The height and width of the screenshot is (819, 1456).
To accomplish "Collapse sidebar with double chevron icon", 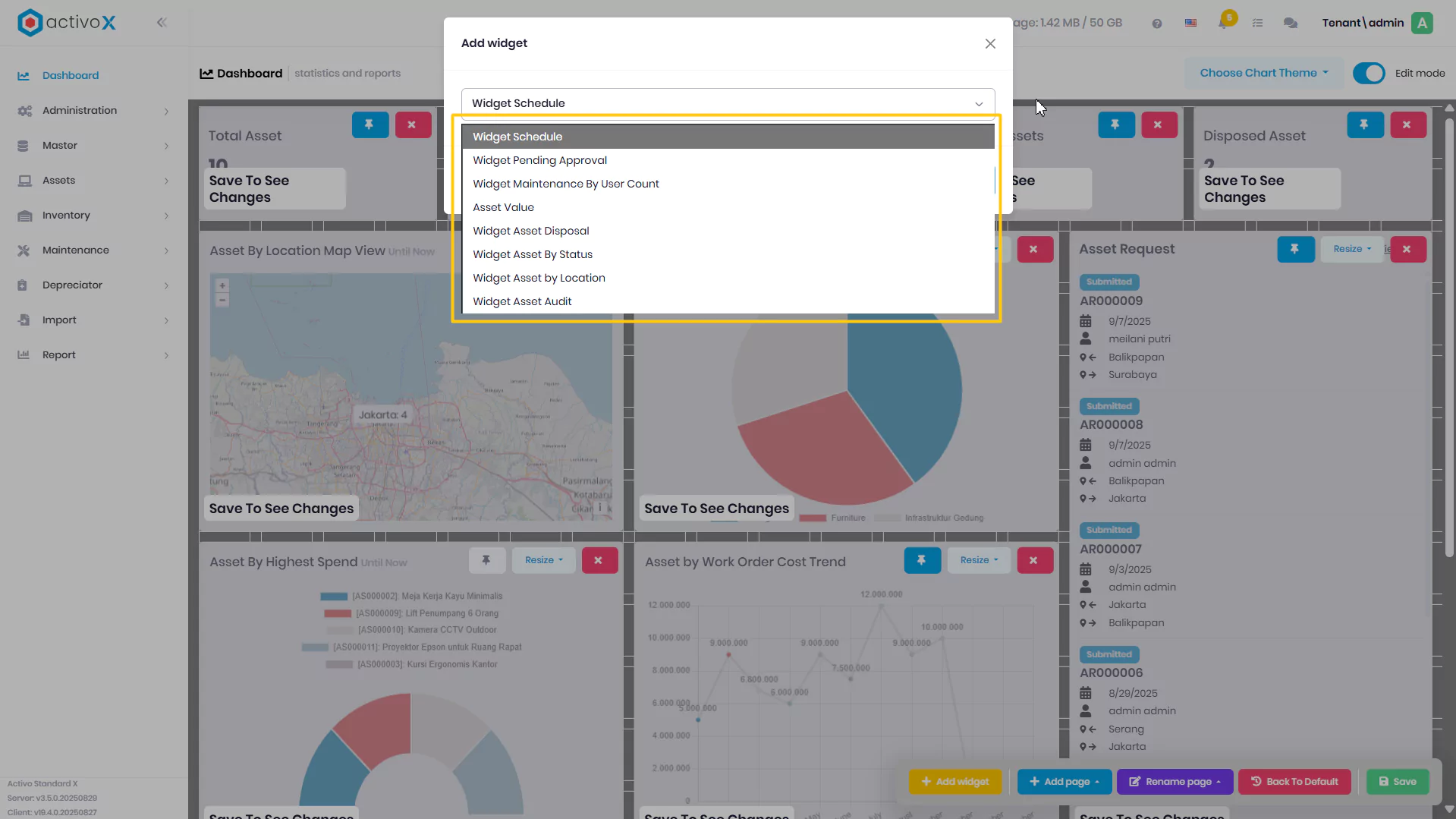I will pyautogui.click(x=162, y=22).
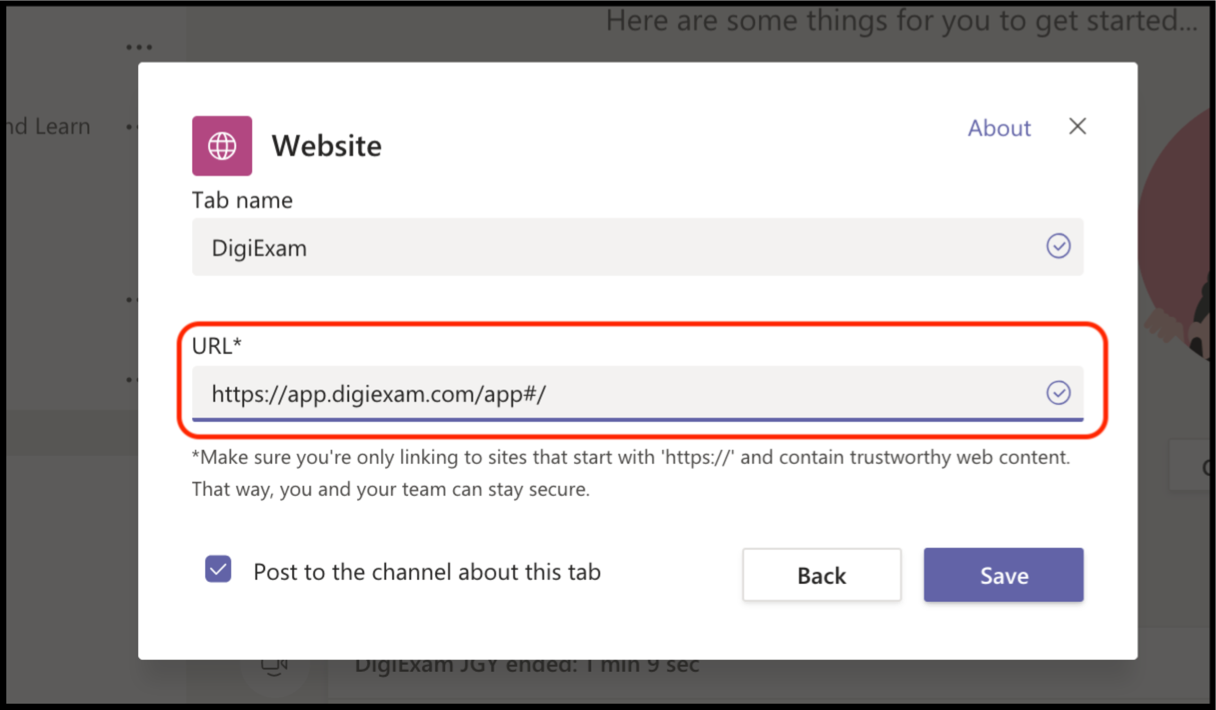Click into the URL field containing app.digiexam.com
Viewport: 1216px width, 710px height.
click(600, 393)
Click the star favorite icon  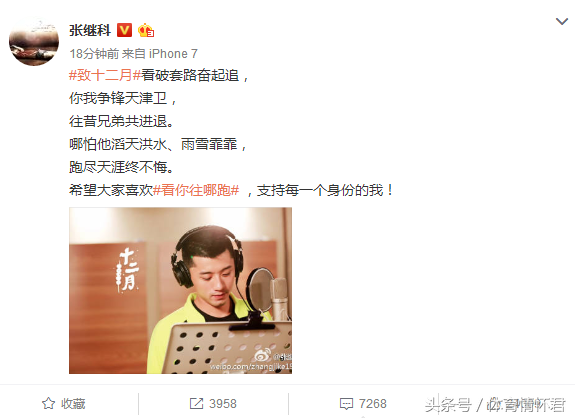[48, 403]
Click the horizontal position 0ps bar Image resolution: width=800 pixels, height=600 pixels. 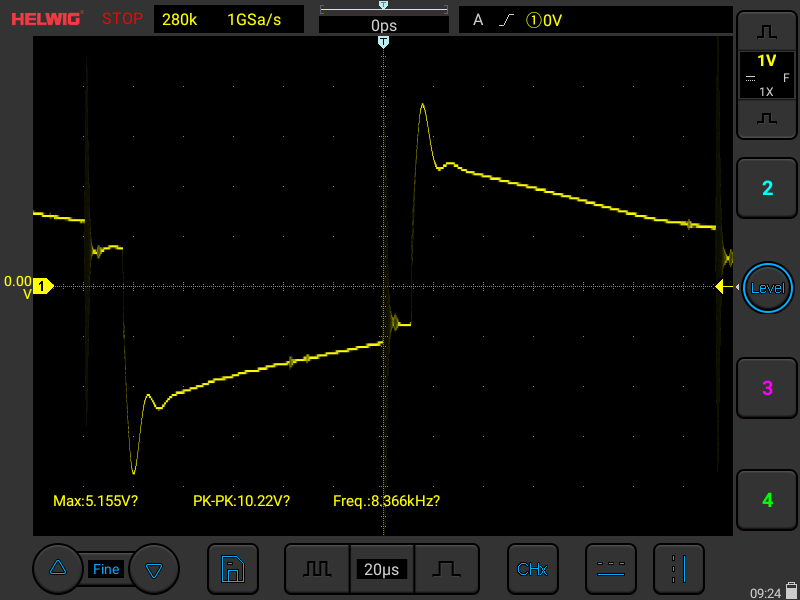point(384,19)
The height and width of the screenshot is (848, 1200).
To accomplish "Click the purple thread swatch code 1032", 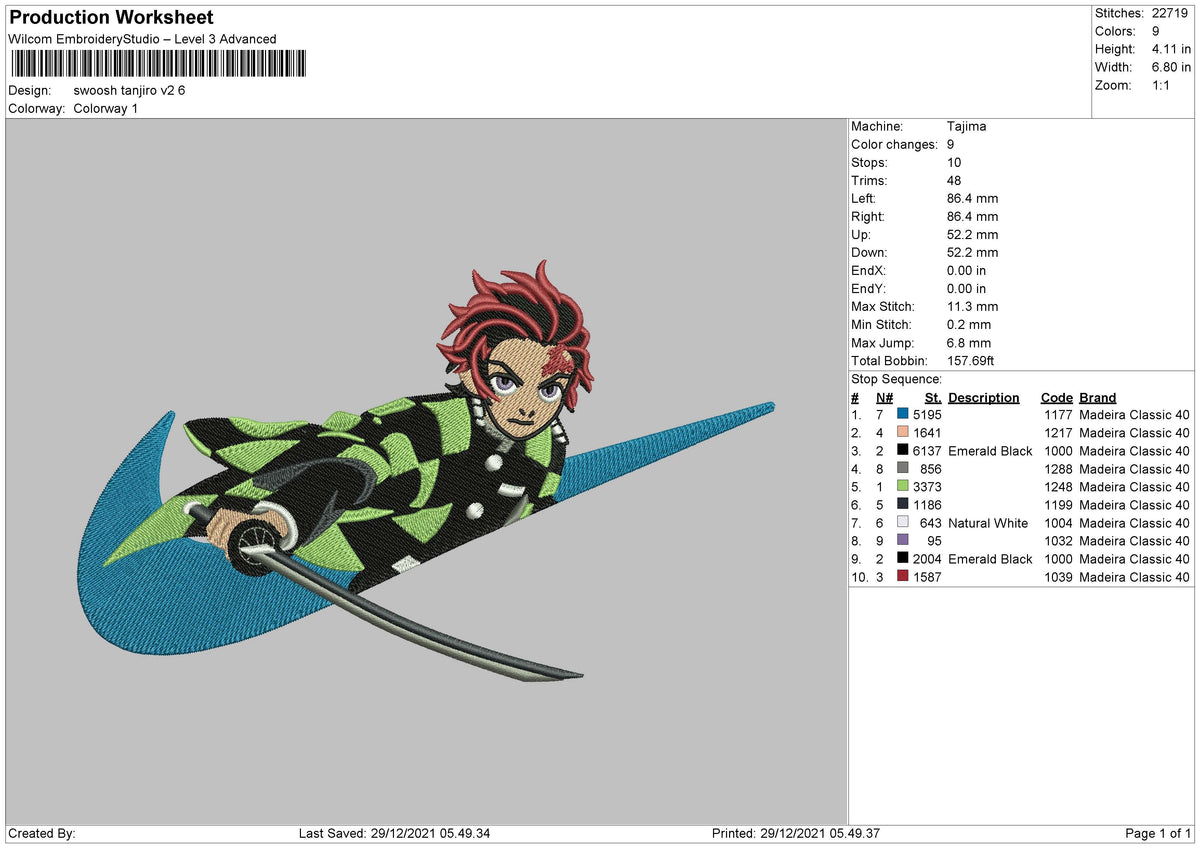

• **YOUR INSTRUCTIONS**: Return every line above that contains the word "screenshot".

• **SOLUTION TO THE PROBLEM**:
The height and width of the screenshot is (819, 1456).
The height and width of the screenshot is (848, 1200).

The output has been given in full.